As an elderly home care provider, you may notice your elderly loved one is having teeth or mouth problems. If so, it’s time they visited their dentist.
Some oral problems that may occur:
- Thrush – this is an overgrowth of a fungus in the mouth. It can be brought on by disease or drugs that the elderly person is taking.
- Gum disease – a common problem for older adults, which is caused and worsened by poor brushing and flossing habits, using tobacco, ill-fitting dentures or bridges, some diseases and a poor diet.
- Dry mouth results from poor saliva flow.

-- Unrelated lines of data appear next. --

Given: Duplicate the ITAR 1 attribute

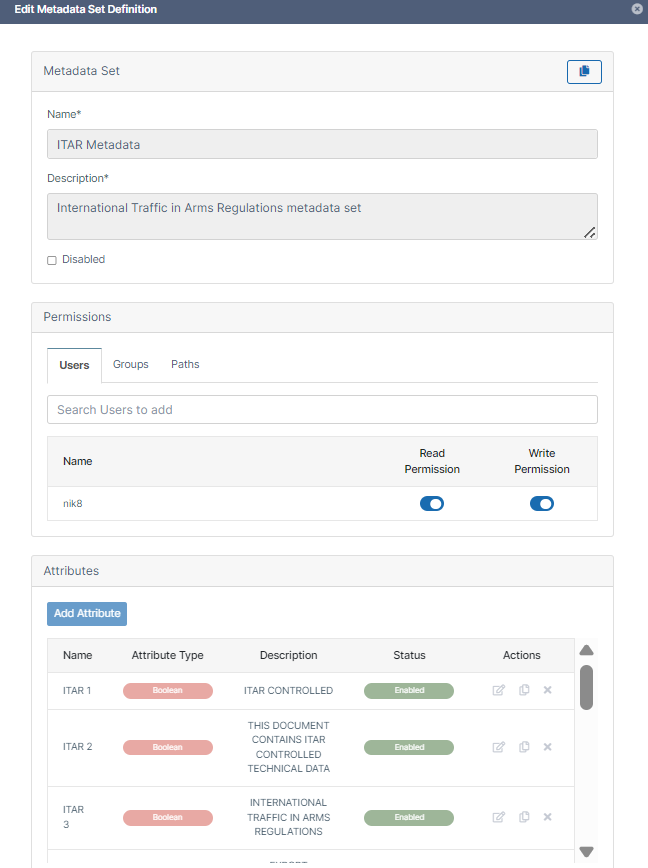Looking at the screenshot, I should coord(524,690).
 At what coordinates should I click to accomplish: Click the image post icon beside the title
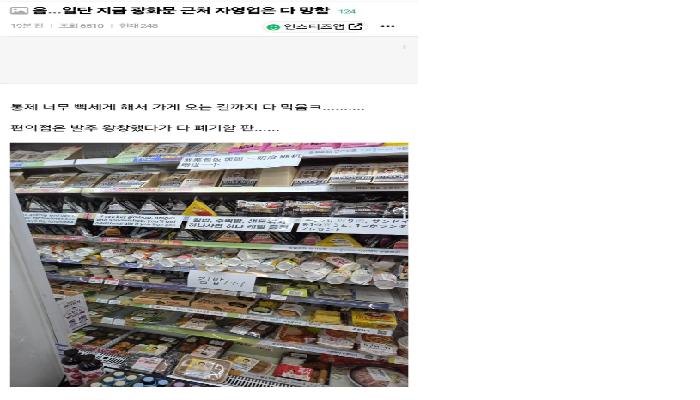19,11
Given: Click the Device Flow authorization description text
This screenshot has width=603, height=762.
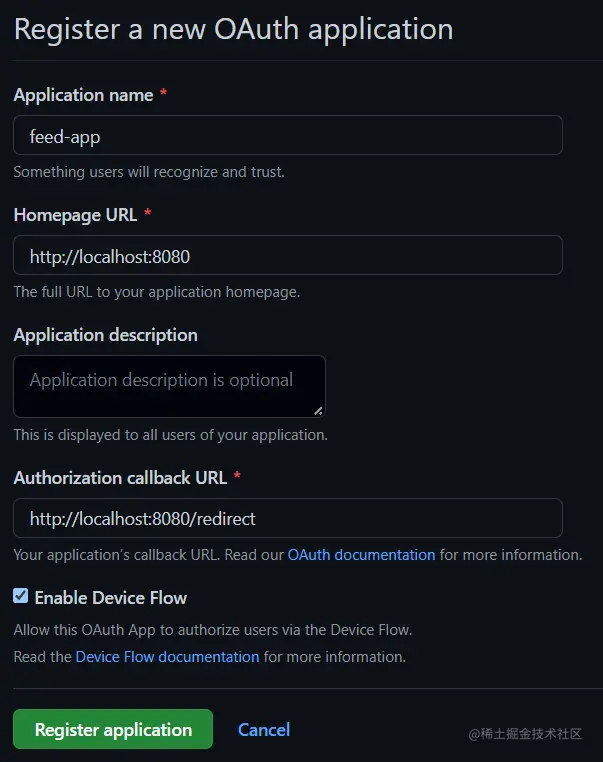Looking at the screenshot, I should (x=213, y=630).
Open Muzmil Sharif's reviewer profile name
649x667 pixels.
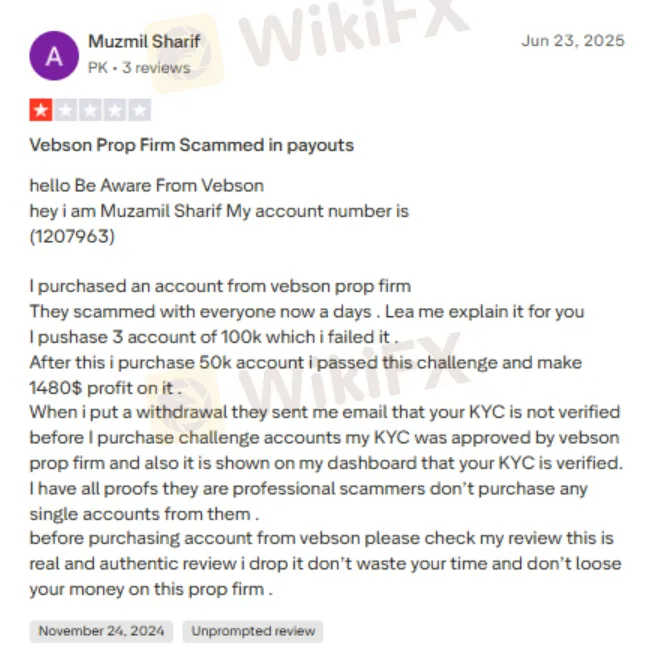(x=144, y=42)
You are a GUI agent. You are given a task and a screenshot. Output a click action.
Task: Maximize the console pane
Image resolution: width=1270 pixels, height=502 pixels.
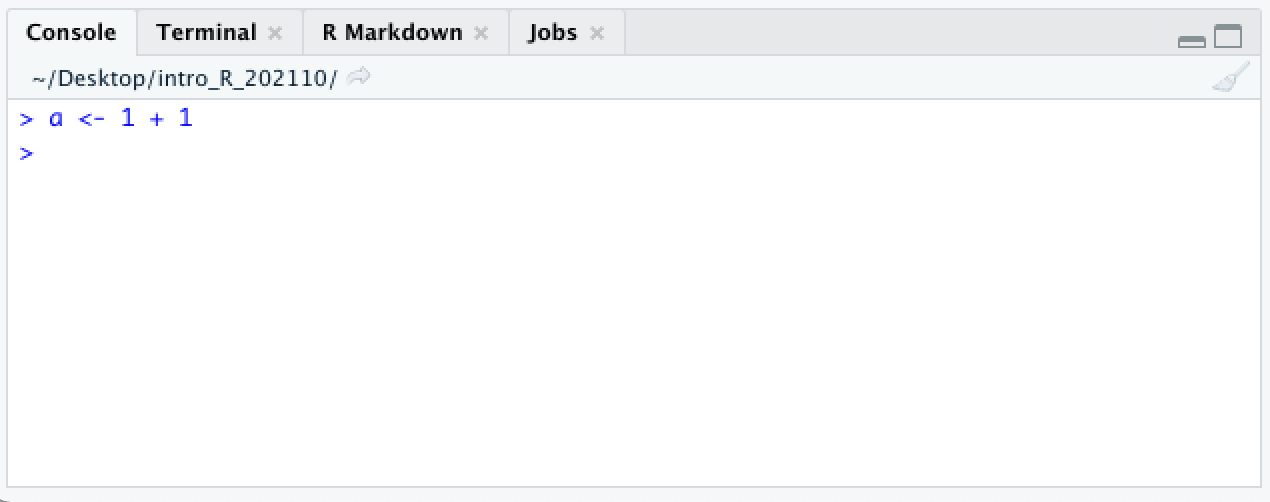pyautogui.click(x=1228, y=37)
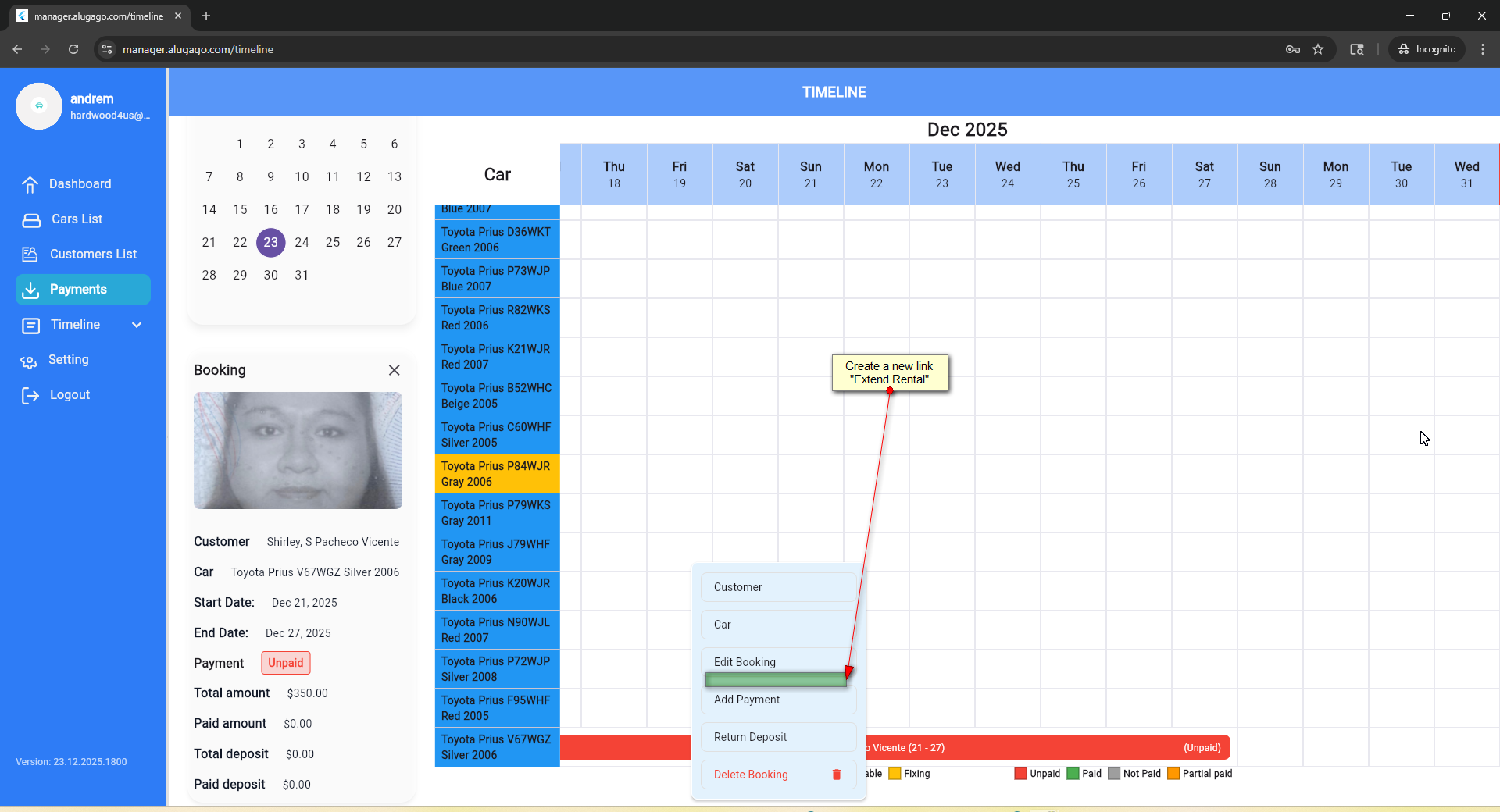Click trash icon on Delete Booking
Image resolution: width=1500 pixels, height=812 pixels.
pos(836,775)
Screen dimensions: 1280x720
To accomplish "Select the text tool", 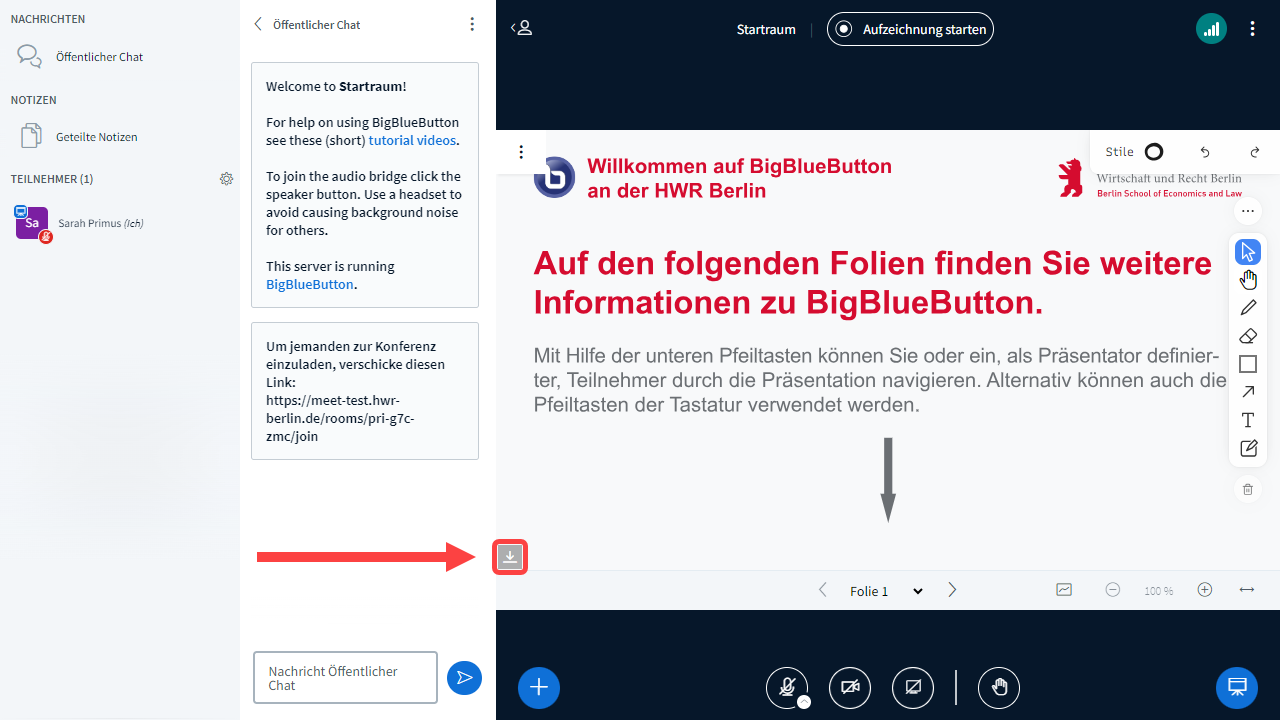I will point(1248,420).
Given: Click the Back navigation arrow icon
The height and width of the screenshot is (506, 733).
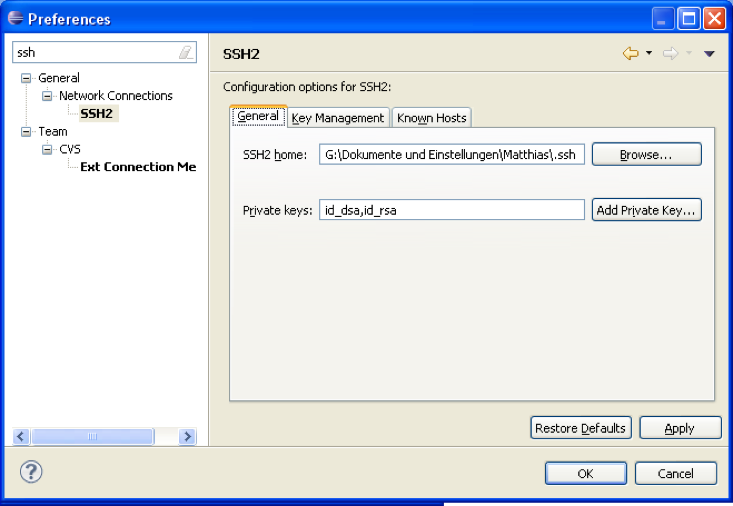Looking at the screenshot, I should point(630,54).
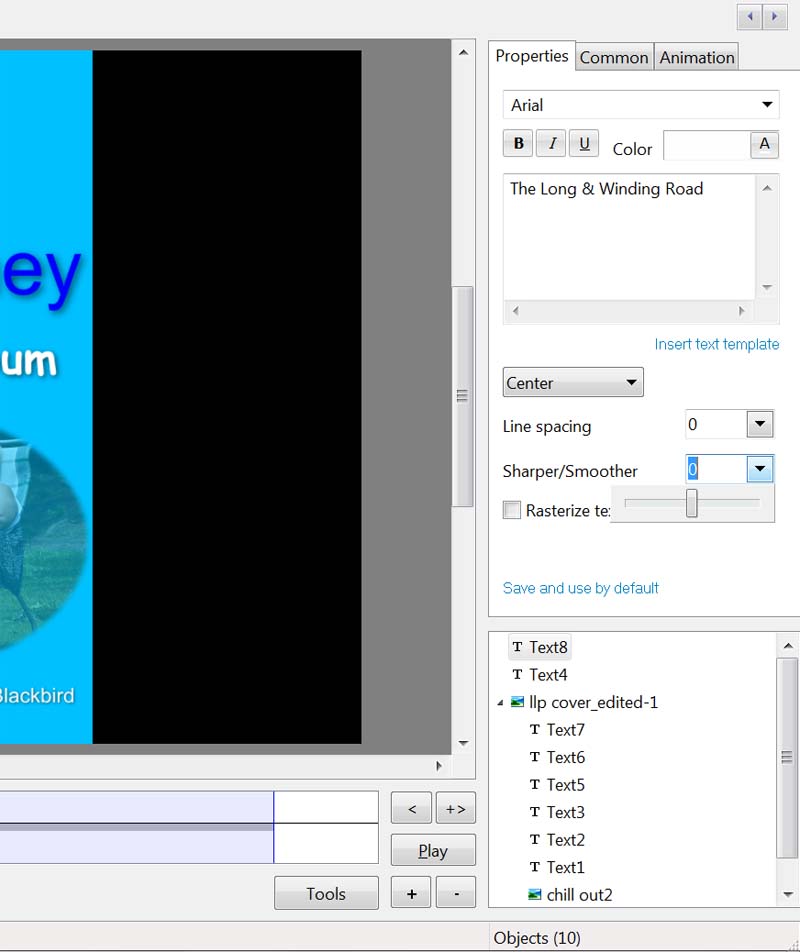The width and height of the screenshot is (800, 952).
Task: Click Save and use by default link
Action: coord(580,588)
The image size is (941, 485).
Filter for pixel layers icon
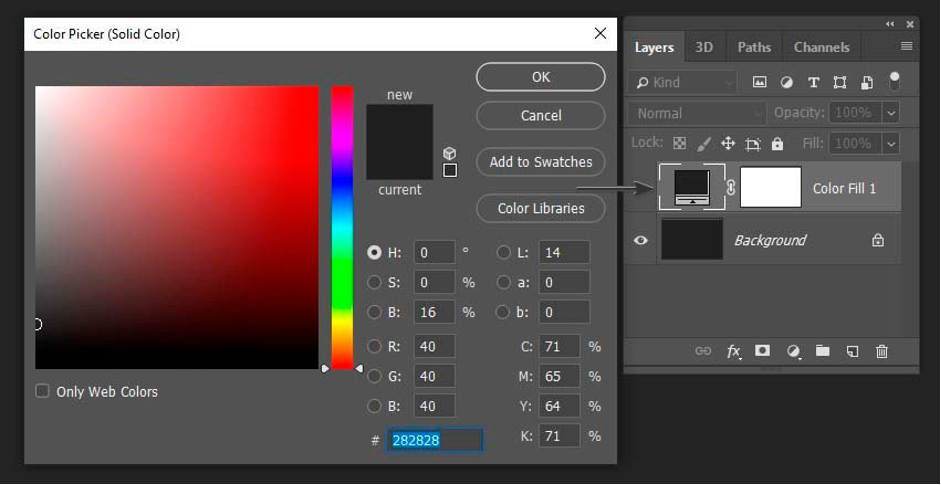click(x=759, y=82)

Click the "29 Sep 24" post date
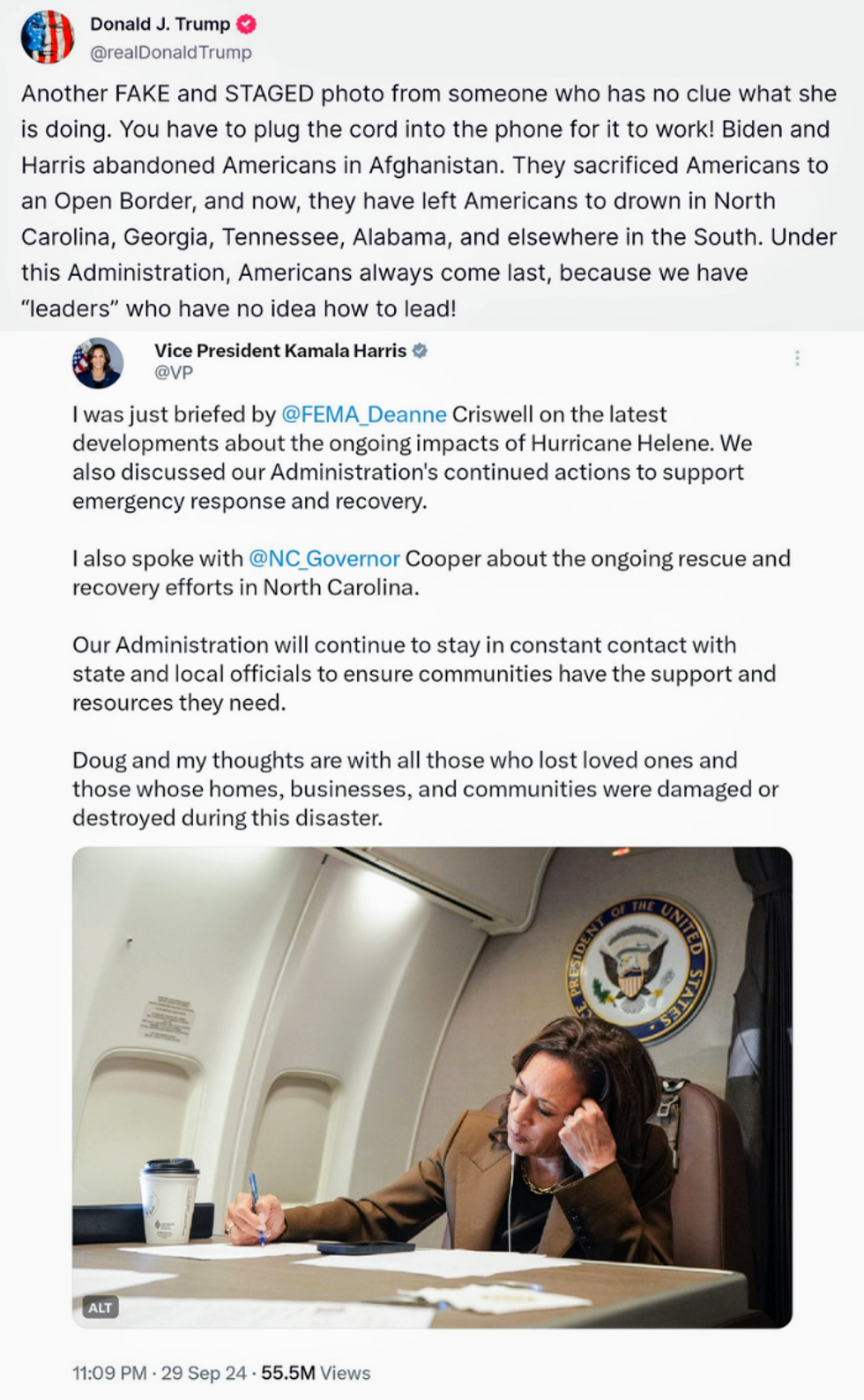tap(204, 1374)
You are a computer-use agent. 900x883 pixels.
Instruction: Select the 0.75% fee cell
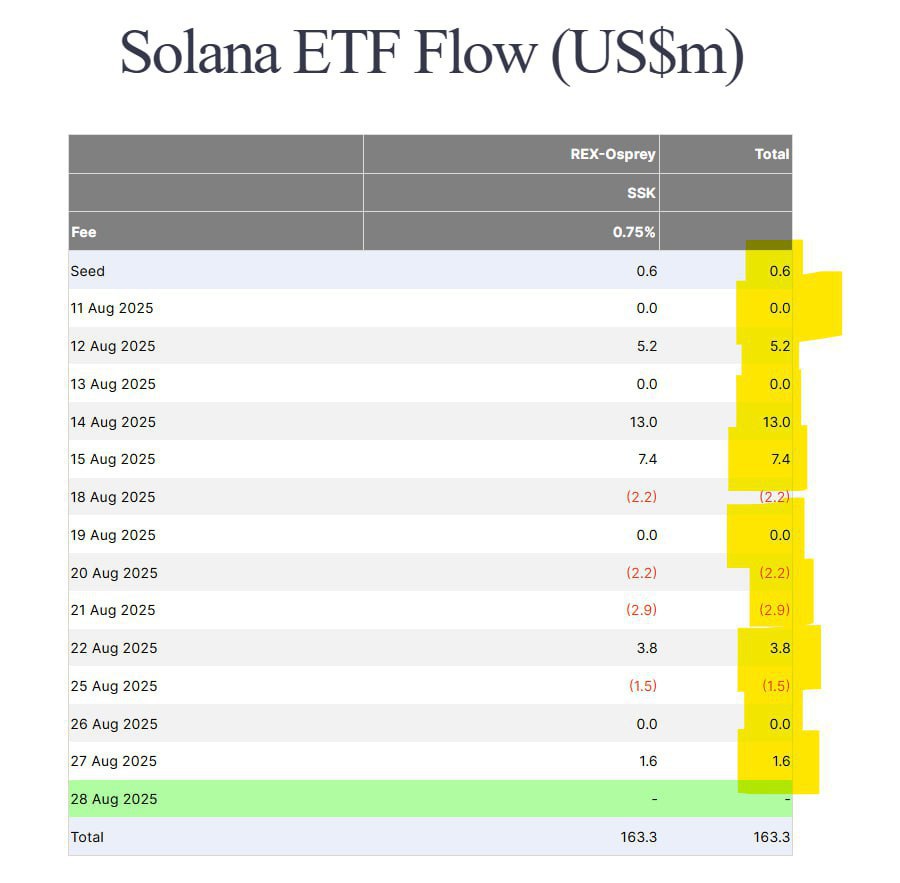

It can be a side effect of some medication, or a result of cancer treatments or some diseases.
- Darkened teeth can result from consuming staining foods and drinks. The darkening increases with time.
- Root decay due to acids coming in contact with the tooth roots. Gum tissue begins to recede from the tooth, exposing the roots.
- Tooth loss. The leading cause of losing teeth is due to gum disease.
- Stomatitis – an inflammation of the tissues underneath a denture.
While age itself is not necessarily a cause of these oral issues, other medical conditions associated with age play a role. When the elderly experience arthritis in the hands and fingers, brushing and flossing can become difficult and even impossible to perform.
Tips for seniors to maintain oral hygiene
- Regular brushing and flossing of natural teeth is essential to keep them in a state of good oral health. Plaque builds up quickly on seniors’ teeth, and can lead to gum disease and serious decay if oral hygiene practices are neglected.
- Keep up regular habits of brushing twice daily, flossing once daily and visiting their dentist on a regular schedule for cleaning and an oral exam.
- Some sources cite that antibacterial mouth rinse helps to reduce plaque-causing bacteria and helps reduce gum disease.
The senior’s dentist may ask:
- Have you noticed any changes recently in your mouth?
- Has there been discomfort, pain, bleeding or the presence of any sores in your mouth?
- Have you experienced any difficulty with tasting? How about with chewing and swallowing?
- Have you had any loose or overly-sensitive teeth?